MMTL-UniAD：辅助驾驶感知中的多模态与多任务统一学习框架

Research

arXiv

MMTL-UniAD: A Unified Framework for Multimodal and Multi-Task Learning in Assistive Driving Perception

Wenzhuo Liu ,

Wenshuo Wang ,

Yicheng Qiao ,

Qiannan Guo ,

Jiayin Zhu ,

Pengfei Li ,

Zilong Chen ,

Huiming Yang ,

Zhiwei Li ,

Lening Wang ,

Tiao Tan ,

Huaping Liu

论文信息在线阅读PDF

摘要 Abstract

高级驾驶辅助系统需要全面理解驾驶员的心理/生理状态以及交通环境，但现有工作往往忽视了这些任务之间联合学习的潜在优势。本文提出了一种名为MMTL-UniAD的统一多模态多任务学习框架，能够同时识别驾驶员行为（如环顾四周、交谈）、驾驶员情绪（如焦虑、快乐）、车辆行为（如停车、转弯）以及交通环境（如交通拥堵、顺畅交通）。一个关键挑战是如何避免任务之间的负迁移，这可能损害学习性能。为了解决这一问题，我们在框架中引入了两个关键组件：一是多轴区域注意力网络，用于提取全局上下文敏感特征；二是双分支多模态嵌入，从任务共享特征和任务特定特征中学习多模态嵌入。前者通过多注意力机制提取与任务相关特征，减轻了由无关特征引起的负迁移；后者采用双分支结构自适应调整任务共享参数和任务特定参数，增强了跨任务的知识转移，同时减少了任务冲突。我们在AIDE数据集上评估了MMTL-UniAD，并通过一系列消融实验表明，它在所有四个任务中均优于当前最先进的方法。代码可在https://github.com/Wenzhuo-Liu/MMTL-UniAD获取。

Advanced driver assistance systems require a comprehensive understanding of the driver's mental/physical state and traffic context but existing works often neglect the potential benefits of joint learning between these tasks.

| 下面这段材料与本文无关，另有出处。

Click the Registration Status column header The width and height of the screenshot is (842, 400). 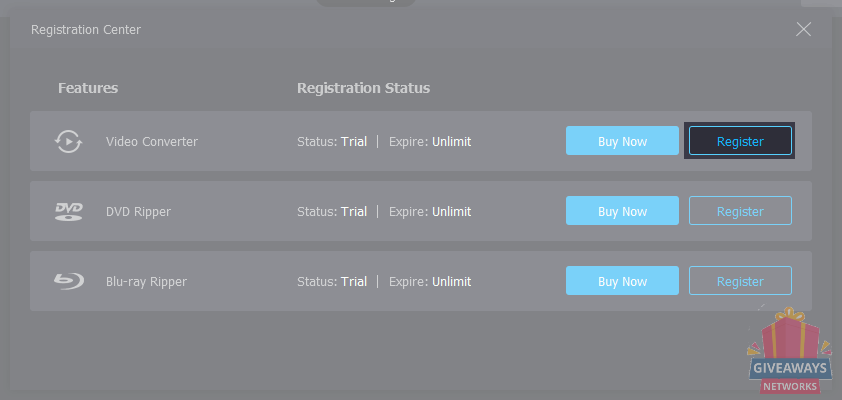(364, 88)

This paper proposes MMTL-UniAD, a unified multi-modal multi-task learning framework that simultaneously recognizes driver behavior (e.g., looking around, talking), driver emotion (e.g., anxiety, happiness), vehicle behavior (e.g., parking, turning), and traffic context (e.g., traffic jam, traffic smooth). A key challenge is avoiding negative transfer between tasks, which can impair learning performance. To address this, we introduce two key components into the framework: one is the multi-axis region attention network to extract global context-sensitive features, and the other is the dual-branch multimodal embedding to learn multimodal embeddings from both task-shared and task-specific features. The former uses a multi-attention mechanism to extract task-relevant features, mitigating negative transfer caused by task-unrelated features. The latter employs a dual-branch structure to adaptively adjust task-shared and task-specific parameters, enhancing cross-task knowledge transfer while reducing task conflicts. We assess MMTL-UniAD on the AIDE dataset, using a series of ablation studies, and show that it outperforms state-of-the-art methods across all four tasks. The code is available on https://github.com/Wenzhuo-Liu/MMTL-UniAD.